» **WHAT YOU SHOULD DO**: Using only the entries below, copy exactly the lines that begin at the one with "986x734 pixels." and end at the one with "(не установлено) in", both included. Drop the pictures.

» **DATA PROVIDED**:
Start of Block

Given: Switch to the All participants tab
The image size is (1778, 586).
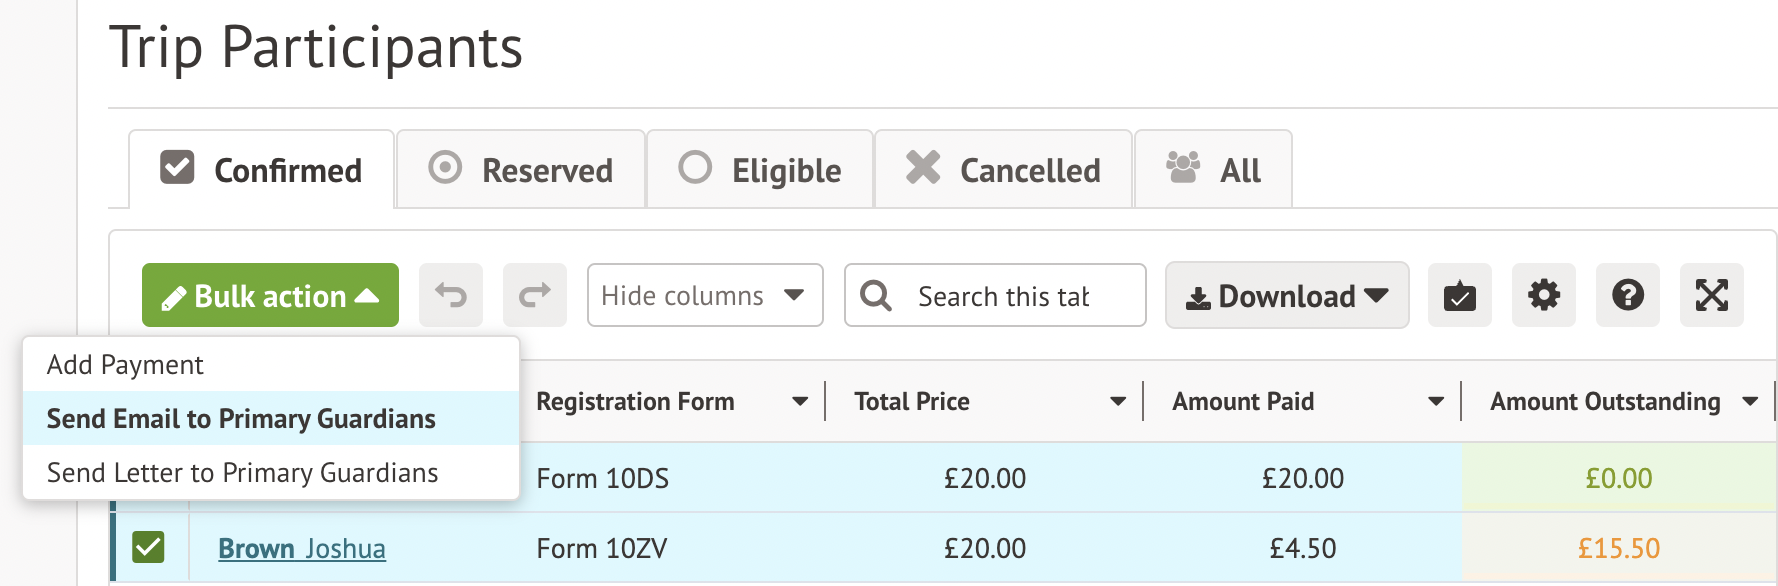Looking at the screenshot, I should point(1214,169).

End of Block
Start of Block

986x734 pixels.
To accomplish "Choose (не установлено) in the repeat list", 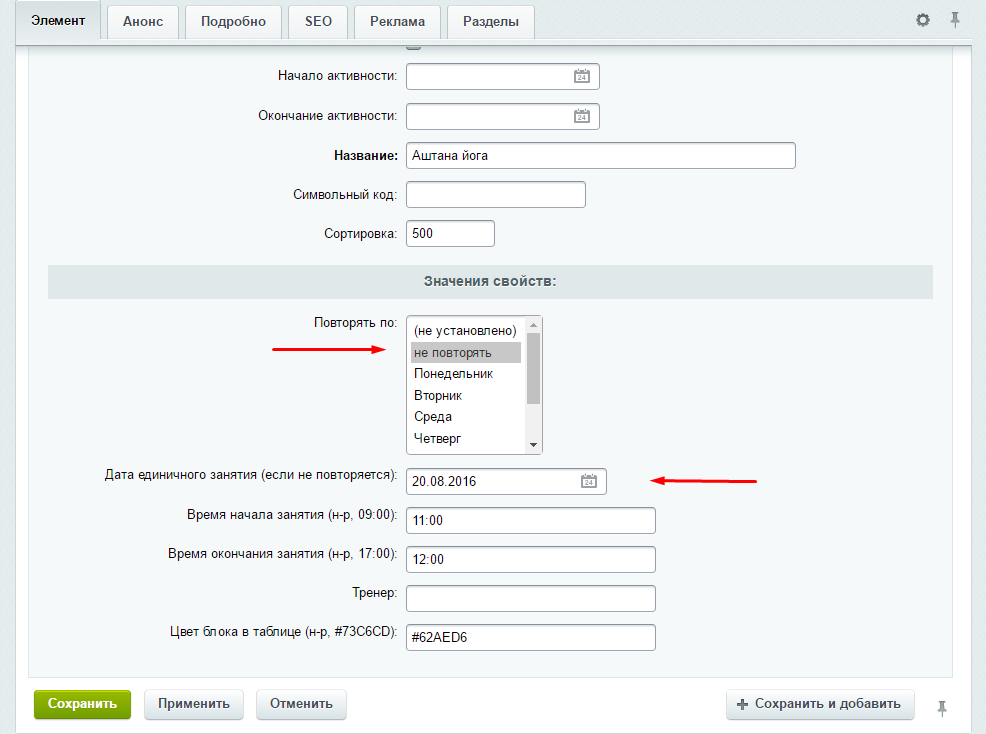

End of Block

» **OUTPUT BELOW**:
986x734 pixels.
To accomplish "Choose (не установлено) in the repeat list", 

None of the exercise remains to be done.